Assertions on method calls using Mockery

I had a problem recently where I wanted to use PHPUnit to test what was being passed to a function. We're talking about a several hundred line string with a current timestamp, so simply using $mock->shouldReceive('method')->with('parameter string') wouldn't work.

One option would be to write a mock implementation of the class that should receive the method call which stores the method parameter in a public variable on the class and then do the assertions on that, but I usually try to avoid solutions like that - especially when it's just for doing simple assertions on a string.

The first solution I found was using Mockery's andReturnUsing method, which passes the parameters passed to the method on to a closure. The following works in PHP 5.4 or later:

$this->logger->shouldReceive('error')->once()
    ->andReturnUsing(function($logged) {
        $this->assertContains('Route: action', $logged);
        $this->assertContains('URL: url', $logged);
    });

The problem with this is that you can't chain andReturnUsing with a normal andReturn method - meaning if the method call should return anything, it needs to do so inside the closure. This can be problematic if you want to check the method call parameters in the same way multiple places but return different values - with andReturnUsing you'd have to redefine the same closure over and over again, only changing the return statement.

A little research revealed that the Mockery::on function is what I'm looking for:

$this->logger->shouldReceive('error')->once()
    ->with(Mockery::on(function($logged) {
        $this->assertContains('Route: action', $logged);
        $this->assertContains('URL: url', $logged);
        return true;
    }));

If closure you pass to Mockery::on should returns false, you'll get a Mockery\\Exception\\NoMatchingExpectationException: No matching handler found for class::method exception. We don't really care about that, the assertions will do what we want and tell us if something is wrong.

This way, you can even call a closure on a specific parameter while simply leaving the other parameters as variables as you normally would - and you can add ->andReturn at the end of the chain.

However, using $this in a closure doesn't work in PHP 5.3 and older. For that, you need to use a reference to an outside variable which we will then later do assertions on.

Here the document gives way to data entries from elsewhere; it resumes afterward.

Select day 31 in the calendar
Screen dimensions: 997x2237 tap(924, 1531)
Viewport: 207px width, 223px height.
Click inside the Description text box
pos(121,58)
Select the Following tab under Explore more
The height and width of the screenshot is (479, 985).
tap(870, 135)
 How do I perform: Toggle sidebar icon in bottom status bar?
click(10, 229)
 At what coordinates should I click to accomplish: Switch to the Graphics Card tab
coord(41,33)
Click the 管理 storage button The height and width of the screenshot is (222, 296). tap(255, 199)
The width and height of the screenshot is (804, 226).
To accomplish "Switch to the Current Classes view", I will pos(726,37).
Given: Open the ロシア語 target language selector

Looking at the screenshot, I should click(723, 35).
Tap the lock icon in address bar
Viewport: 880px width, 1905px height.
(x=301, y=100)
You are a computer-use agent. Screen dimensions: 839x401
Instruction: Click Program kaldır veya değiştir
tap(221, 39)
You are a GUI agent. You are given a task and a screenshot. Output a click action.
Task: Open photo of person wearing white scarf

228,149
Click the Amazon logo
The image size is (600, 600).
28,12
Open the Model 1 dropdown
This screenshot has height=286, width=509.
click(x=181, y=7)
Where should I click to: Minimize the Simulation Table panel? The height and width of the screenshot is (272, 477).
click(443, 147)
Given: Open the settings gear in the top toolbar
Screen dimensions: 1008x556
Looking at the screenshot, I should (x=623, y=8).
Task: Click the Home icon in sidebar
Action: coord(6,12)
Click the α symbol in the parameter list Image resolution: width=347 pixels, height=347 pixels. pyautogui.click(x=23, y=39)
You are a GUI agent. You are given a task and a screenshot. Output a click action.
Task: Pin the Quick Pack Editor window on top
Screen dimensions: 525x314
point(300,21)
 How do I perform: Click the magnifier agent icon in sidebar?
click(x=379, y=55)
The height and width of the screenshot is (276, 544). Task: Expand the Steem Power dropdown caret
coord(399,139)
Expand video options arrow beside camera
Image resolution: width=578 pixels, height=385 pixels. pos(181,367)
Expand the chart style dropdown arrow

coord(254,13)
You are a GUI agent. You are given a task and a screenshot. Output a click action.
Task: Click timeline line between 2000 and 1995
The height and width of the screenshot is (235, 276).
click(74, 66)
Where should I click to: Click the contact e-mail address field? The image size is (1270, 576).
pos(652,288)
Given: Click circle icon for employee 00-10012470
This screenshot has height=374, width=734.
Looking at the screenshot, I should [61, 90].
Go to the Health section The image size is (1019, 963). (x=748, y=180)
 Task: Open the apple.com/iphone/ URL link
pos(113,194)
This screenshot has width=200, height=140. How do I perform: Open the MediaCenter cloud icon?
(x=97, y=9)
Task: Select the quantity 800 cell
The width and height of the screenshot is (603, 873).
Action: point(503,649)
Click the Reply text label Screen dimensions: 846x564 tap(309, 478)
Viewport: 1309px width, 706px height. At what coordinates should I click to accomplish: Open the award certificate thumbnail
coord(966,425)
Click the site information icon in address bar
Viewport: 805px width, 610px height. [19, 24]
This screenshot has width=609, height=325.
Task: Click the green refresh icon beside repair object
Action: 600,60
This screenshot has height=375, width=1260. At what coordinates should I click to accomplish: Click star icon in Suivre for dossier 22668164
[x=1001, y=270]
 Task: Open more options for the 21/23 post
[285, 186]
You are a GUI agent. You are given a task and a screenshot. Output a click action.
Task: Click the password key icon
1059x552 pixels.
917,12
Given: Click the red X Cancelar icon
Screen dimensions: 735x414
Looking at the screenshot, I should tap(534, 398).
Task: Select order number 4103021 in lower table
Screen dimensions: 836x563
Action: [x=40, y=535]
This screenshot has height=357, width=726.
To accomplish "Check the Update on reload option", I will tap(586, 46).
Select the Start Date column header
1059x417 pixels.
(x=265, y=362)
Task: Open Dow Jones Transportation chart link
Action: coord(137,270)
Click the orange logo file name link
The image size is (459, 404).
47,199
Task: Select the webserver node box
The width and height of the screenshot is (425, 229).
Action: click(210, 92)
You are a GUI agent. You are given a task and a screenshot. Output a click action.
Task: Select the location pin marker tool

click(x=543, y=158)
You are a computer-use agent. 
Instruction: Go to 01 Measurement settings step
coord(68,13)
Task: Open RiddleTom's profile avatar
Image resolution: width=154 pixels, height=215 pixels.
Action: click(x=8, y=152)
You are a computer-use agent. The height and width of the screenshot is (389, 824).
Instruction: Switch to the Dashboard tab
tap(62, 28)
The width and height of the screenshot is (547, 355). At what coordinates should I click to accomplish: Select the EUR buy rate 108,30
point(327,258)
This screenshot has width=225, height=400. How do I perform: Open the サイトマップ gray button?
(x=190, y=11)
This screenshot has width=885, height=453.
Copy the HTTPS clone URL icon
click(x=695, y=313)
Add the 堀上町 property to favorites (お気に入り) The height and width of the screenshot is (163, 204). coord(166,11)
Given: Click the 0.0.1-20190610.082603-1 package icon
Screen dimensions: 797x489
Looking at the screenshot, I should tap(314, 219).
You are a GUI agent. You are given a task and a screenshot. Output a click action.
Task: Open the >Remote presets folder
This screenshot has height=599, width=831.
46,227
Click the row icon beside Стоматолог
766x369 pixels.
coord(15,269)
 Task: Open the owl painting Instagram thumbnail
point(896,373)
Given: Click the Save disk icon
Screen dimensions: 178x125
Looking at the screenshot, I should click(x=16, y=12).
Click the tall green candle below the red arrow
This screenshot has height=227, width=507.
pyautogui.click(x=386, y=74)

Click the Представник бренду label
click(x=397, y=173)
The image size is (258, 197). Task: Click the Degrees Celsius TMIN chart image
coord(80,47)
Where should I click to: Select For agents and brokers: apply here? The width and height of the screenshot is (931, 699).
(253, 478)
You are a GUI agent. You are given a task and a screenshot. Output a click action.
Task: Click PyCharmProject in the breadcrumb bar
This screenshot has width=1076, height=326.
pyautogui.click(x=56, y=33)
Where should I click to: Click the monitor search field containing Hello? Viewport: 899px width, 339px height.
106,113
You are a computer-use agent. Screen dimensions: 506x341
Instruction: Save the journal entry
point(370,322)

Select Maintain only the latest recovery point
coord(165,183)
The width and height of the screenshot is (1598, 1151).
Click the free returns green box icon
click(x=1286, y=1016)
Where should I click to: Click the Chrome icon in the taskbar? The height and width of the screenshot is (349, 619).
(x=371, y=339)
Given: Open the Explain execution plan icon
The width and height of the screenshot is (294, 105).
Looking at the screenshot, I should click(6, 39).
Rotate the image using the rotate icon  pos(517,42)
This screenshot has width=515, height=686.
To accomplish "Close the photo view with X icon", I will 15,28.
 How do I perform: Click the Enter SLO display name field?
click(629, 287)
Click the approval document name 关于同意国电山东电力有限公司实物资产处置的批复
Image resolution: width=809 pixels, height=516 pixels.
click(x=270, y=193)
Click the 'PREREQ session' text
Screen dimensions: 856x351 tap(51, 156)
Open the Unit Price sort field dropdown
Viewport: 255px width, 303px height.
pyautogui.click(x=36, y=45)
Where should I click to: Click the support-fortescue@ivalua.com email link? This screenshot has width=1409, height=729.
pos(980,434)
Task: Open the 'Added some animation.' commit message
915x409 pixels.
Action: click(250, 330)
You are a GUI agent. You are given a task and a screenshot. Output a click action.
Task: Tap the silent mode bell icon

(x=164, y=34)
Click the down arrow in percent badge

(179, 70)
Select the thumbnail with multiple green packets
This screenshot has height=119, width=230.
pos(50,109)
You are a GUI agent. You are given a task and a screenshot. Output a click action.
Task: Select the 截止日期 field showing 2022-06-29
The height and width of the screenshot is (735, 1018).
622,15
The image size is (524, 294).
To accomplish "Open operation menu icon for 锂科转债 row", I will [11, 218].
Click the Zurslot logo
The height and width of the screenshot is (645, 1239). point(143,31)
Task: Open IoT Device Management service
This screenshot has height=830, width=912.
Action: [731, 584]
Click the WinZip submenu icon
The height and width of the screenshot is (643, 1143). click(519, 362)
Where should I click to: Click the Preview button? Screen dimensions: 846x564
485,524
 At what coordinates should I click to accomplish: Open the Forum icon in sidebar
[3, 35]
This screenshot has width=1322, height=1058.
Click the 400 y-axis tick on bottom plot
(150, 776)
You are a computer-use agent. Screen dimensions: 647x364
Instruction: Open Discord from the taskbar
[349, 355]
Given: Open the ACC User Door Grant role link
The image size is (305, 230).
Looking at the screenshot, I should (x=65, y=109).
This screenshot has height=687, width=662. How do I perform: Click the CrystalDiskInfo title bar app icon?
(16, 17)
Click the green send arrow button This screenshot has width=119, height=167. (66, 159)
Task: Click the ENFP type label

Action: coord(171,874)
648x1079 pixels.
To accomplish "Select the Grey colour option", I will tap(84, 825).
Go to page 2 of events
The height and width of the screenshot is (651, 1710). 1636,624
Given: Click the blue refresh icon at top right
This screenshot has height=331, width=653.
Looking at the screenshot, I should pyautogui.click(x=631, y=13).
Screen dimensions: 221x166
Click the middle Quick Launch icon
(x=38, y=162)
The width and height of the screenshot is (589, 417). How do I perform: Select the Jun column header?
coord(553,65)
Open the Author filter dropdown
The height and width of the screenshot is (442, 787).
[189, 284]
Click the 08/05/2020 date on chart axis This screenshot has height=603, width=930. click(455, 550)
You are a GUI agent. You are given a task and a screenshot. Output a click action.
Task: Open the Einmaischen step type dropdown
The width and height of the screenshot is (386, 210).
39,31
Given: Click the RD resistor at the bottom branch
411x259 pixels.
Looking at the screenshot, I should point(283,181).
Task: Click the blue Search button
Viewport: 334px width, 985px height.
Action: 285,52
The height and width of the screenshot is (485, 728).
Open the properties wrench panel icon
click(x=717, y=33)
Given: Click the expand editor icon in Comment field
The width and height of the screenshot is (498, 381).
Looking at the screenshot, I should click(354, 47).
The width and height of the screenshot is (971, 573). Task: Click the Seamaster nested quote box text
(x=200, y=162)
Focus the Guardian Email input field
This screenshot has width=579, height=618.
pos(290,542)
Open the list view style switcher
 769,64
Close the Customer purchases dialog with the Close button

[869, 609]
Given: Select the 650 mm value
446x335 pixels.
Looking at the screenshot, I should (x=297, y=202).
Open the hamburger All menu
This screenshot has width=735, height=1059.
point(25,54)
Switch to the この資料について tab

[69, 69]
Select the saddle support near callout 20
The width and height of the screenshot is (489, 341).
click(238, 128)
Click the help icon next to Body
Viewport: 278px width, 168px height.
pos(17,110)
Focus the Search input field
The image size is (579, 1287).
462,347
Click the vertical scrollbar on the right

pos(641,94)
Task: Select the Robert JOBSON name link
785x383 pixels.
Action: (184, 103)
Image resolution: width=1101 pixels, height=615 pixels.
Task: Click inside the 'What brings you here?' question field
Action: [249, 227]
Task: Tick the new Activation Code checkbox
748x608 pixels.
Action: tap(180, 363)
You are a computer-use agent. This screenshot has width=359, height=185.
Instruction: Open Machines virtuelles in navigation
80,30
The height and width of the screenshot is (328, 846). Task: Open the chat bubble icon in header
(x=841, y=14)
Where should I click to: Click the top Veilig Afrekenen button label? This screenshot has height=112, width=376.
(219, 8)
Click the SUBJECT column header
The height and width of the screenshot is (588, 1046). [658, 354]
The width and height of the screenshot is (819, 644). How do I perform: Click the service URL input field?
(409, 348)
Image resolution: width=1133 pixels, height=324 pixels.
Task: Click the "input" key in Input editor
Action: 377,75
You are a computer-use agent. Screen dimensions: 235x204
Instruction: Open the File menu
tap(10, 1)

$this->logger->shouldReceive('error')->once()
    ->with(Mockery::on(function($input) use(&$logged) {
        $logged = $input;
        return true;
    }));

$this->handler->handleException($exception);

$this->assertContains('Route: action', $logged);
$this->assertContains('URL: url', $logged);

Notice how we had to delay the assertions until after the event chain has been triggered (in this case, I was testing an exception handler) - you can't assert on $logged until the closure has actually been invoked.